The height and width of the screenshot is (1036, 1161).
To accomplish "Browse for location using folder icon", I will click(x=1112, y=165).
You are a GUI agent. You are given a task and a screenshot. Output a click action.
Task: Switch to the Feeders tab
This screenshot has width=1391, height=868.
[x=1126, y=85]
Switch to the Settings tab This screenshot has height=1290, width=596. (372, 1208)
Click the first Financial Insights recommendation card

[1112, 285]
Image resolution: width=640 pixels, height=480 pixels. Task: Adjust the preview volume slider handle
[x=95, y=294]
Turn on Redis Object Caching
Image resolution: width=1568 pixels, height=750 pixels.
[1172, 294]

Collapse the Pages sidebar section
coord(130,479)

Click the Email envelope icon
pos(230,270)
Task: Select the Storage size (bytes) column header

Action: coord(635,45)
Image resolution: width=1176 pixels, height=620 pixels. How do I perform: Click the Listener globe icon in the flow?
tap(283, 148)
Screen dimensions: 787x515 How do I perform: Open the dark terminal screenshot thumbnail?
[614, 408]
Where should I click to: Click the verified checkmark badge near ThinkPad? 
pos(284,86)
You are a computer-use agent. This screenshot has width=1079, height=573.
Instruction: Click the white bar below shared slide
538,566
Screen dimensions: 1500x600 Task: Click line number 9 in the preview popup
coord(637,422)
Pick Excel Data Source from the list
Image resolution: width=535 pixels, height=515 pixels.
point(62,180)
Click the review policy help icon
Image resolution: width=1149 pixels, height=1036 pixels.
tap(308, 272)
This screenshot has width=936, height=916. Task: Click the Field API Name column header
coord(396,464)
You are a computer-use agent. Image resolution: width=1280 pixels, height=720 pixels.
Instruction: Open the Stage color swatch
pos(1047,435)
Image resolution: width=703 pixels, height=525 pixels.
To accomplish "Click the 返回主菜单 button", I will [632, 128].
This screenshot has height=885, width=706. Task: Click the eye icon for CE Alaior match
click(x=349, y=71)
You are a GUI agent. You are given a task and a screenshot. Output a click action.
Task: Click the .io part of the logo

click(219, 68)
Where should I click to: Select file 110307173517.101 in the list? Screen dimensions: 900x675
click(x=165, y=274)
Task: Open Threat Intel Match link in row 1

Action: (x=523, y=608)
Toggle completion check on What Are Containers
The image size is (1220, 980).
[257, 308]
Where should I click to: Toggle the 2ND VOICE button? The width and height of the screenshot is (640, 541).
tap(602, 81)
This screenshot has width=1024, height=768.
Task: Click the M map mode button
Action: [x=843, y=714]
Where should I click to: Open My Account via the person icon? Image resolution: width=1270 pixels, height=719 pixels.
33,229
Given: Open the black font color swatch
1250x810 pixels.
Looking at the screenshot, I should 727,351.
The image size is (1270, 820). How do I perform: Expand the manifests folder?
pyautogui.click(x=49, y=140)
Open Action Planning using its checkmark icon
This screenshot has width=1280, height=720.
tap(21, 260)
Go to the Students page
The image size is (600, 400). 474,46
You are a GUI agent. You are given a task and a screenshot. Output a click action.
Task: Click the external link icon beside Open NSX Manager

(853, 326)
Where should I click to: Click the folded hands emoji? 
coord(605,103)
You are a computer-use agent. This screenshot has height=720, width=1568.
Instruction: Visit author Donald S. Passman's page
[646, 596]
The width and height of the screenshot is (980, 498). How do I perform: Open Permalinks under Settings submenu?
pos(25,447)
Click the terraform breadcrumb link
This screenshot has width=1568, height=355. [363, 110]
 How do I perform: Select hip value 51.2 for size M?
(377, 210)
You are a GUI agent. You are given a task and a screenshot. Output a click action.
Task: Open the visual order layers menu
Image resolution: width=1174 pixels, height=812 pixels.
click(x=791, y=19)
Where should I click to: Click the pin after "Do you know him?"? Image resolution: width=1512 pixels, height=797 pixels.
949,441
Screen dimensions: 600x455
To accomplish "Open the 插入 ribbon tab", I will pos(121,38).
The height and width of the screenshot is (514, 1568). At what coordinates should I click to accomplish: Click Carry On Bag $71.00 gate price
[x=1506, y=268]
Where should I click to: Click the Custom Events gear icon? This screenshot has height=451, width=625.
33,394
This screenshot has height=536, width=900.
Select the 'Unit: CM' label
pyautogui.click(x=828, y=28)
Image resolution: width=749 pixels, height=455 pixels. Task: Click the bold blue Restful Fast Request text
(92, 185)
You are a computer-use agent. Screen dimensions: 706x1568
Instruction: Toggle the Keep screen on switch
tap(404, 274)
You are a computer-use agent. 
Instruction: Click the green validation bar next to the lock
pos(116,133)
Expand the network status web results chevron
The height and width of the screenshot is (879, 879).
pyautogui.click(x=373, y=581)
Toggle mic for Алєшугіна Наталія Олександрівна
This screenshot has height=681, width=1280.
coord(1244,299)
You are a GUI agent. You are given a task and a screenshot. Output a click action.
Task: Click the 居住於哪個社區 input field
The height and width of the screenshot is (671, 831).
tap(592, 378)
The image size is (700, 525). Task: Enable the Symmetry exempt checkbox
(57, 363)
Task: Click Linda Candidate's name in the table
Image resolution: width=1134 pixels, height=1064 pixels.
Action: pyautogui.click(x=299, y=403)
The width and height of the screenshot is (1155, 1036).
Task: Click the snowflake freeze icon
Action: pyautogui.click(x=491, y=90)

· · · ·

Would you quote everything above from the line containing "Image resolution: width=535" down to the line containing "has height=720, width=1568."? Include both of those lines and nothing else.

Image resolution: width=535 pixels, height=515 pixels.
point(62,180)
Click the review policy help icon
Image resolution: width=1149 pixels, height=1036 pixels.
tap(308, 272)
This screenshot has width=936, height=916. Task: Click the Field API Name column header
coord(396,464)
You are a computer-use agent. Image resolution: width=1280 pixels, height=720 pixels.
Instruction: Open the Stage color swatch
pos(1047,435)
Image resolution: width=703 pixels, height=525 pixels.
To accomplish "Click the 返回主菜单 button", I will [632, 128].
This screenshot has height=885, width=706. Task: Click the eye icon for CE Alaior match
click(x=349, y=71)
You are a GUI agent. You are given a task and a screenshot. Output a click action.
Task: Click the .io part of the logo

click(219, 68)
Where should I click to: Select file 110307173517.101 in the list? Screen dimensions: 900x675
click(x=165, y=274)
Task: Open Threat Intel Match link in row 1

Action: (x=523, y=608)
Toggle completion check on What Are Containers
The image size is (1220, 980).
[257, 308]
Where should I click to: Toggle the 2ND VOICE button? The width and height of the screenshot is (640, 541).
tap(602, 81)
This screenshot has width=1024, height=768.
Task: Click the M map mode button
Action: [x=843, y=714]
Where should I click to: Open My Account via the person icon? Image resolution: width=1270 pixels, height=719 pixels.
33,229
Given: Open the black font color swatch
1250x810 pixels.
Looking at the screenshot, I should 727,351.
The image size is (1270, 820). How do I perform: Expand the manifests folder?
pyautogui.click(x=49, y=140)
Open Action Planning using its checkmark icon
This screenshot has width=1280, height=720.
tap(21, 260)
Go to the Students page
The image size is (600, 400). 474,46
You are a GUI agent. You are given a task and a screenshot. Output a click action.
Task: Click the external link icon beside Open NSX Manager

(853, 326)
Where should I click to: Click the folded hands emoji? 
coord(605,103)
You are a computer-use agent. This screenshot has height=720, width=1568.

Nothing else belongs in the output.